··· Datos extraídos ···
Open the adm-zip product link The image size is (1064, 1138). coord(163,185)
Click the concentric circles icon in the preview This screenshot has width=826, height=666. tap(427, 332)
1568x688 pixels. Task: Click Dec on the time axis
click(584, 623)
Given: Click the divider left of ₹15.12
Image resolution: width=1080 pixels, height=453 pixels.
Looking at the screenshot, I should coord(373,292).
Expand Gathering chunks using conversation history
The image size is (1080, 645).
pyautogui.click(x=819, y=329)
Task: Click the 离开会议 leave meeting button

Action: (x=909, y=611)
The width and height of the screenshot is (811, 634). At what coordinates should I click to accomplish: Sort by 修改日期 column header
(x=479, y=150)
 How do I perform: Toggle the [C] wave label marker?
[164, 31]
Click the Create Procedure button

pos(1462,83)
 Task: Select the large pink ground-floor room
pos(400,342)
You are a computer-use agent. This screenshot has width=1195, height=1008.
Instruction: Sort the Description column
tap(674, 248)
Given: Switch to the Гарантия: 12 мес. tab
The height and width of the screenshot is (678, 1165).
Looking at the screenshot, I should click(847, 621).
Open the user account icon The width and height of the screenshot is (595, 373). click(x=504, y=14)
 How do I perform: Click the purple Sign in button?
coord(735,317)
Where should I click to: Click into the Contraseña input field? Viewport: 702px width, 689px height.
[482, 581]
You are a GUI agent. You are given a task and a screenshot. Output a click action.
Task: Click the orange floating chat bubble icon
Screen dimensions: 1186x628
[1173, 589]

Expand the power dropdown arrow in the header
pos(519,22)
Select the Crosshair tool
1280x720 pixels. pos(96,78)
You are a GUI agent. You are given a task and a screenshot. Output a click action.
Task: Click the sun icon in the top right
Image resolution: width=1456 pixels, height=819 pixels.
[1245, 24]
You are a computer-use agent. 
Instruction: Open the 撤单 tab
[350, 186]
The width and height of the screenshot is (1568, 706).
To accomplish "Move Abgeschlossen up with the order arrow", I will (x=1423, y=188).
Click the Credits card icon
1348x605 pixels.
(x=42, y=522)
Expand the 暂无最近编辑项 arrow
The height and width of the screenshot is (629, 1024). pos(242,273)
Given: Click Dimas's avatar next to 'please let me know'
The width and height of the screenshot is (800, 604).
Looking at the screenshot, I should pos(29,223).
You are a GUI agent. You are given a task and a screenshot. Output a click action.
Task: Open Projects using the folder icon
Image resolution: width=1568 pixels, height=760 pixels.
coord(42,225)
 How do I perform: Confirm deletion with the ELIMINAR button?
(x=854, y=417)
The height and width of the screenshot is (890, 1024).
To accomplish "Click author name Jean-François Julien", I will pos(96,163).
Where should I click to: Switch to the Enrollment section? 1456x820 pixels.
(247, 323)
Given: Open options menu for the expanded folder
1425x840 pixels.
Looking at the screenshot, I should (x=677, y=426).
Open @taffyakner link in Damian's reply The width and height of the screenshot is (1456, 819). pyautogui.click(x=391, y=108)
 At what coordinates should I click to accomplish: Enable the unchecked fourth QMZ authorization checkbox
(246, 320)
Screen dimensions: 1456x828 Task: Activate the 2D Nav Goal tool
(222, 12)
···
En qué consiste: Cambia "GUI agent" por "UI agent" en todos los registros de arriba y deja lo demás igual.

Resultado del ejercicio:
Open the adm-zip product link The image size is (1064, 1138). coord(163,185)
Click the concentric circles icon in the preview This screenshot has width=826, height=666. tap(427, 332)
1568x688 pixels. Task: Click Dec on the time axis
click(584, 623)
Given: Click the divider left of ₹15.12
Image resolution: width=1080 pixels, height=453 pixels.
Looking at the screenshot, I should coord(373,292).
Expand Gathering chunks using conversation history
The image size is (1080, 645).
pyautogui.click(x=819, y=329)
Task: Click the 离开会议 leave meeting button

Action: (x=909, y=611)
The width and height of the screenshot is (811, 634). At what coordinates should I click to accomplish: Sort by 修改日期 column header
(x=479, y=150)
 How do I perform: Toggle the [C] wave label marker?
[164, 31]
Click the Create Procedure button

pos(1462,83)
 Task: Select the large pink ground-floor room
pos(400,342)
You are a computer-use agent. This screenshot has width=1195, height=1008.
Instruction: Sort the Description column
tap(674, 248)
Given: Switch to the Гарантия: 12 мес. tab
The height and width of the screenshot is (678, 1165).
Looking at the screenshot, I should click(847, 621).
Open the user account icon The width and height of the screenshot is (595, 373). click(x=504, y=14)
 How do I perform: Click the purple Sign in button?
coord(735,317)
Where should I click to: Click into the Contraseña input field? Viewport: 702px width, 689px height.
[482, 581]
You are a UI agent. You are given a task and a screenshot. Output a click action.
Task: Click the orange floating chat bubble icon
Screen dimensions: 1186x628
[1173, 589]

Expand the power dropdown arrow in the header
pos(519,22)
Select the Crosshair tool
1280x720 pixels. pos(96,78)
You are a UI agent. You are given a task and a screenshot. Output a click action.
Task: Click the sun icon in the top right
Image resolution: width=1456 pixels, height=819 pixels.
[1245, 24]
You are a computer-use agent. 
Instruction: Open the 撤单 tab
[350, 186]
The width and height of the screenshot is (1568, 706).
To accomplish "Move Abgeschlossen up with the order arrow", I will (x=1423, y=188).
Click the Credits card icon
1348x605 pixels.
(x=42, y=522)
Expand the 暂无最近编辑项 arrow
The height and width of the screenshot is (629, 1024). pos(242,273)
Given: Click Dimas's avatar next to 'please let me know'
The width and height of the screenshot is (800, 604).
Looking at the screenshot, I should pos(29,223).
You are a UI agent. You are given a task and a screenshot. Output a click action.
Task: Open Projects using the folder icon
Image resolution: width=1568 pixels, height=760 pixels.
coord(42,225)
 How do I perform: Confirm deletion with the ELIMINAR button?
(x=854, y=417)
The height and width of the screenshot is (890, 1024).
To accomplish "Click author name Jean-François Julien", I will pos(96,163).
Where should I click to: Switch to the Enrollment section? 1456x820 pixels.
(247, 323)
Given: Open options menu for the expanded folder
1425x840 pixels.
Looking at the screenshot, I should (x=677, y=426).
Open @taffyakner link in Damian's reply The width and height of the screenshot is (1456, 819). pyautogui.click(x=391, y=108)
 At what coordinates should I click to accomplish: Enable the unchecked fourth QMZ authorization checkbox
(246, 320)
Screen dimensions: 1456x828 Task: Activate the 2D Nav Goal tool
(222, 12)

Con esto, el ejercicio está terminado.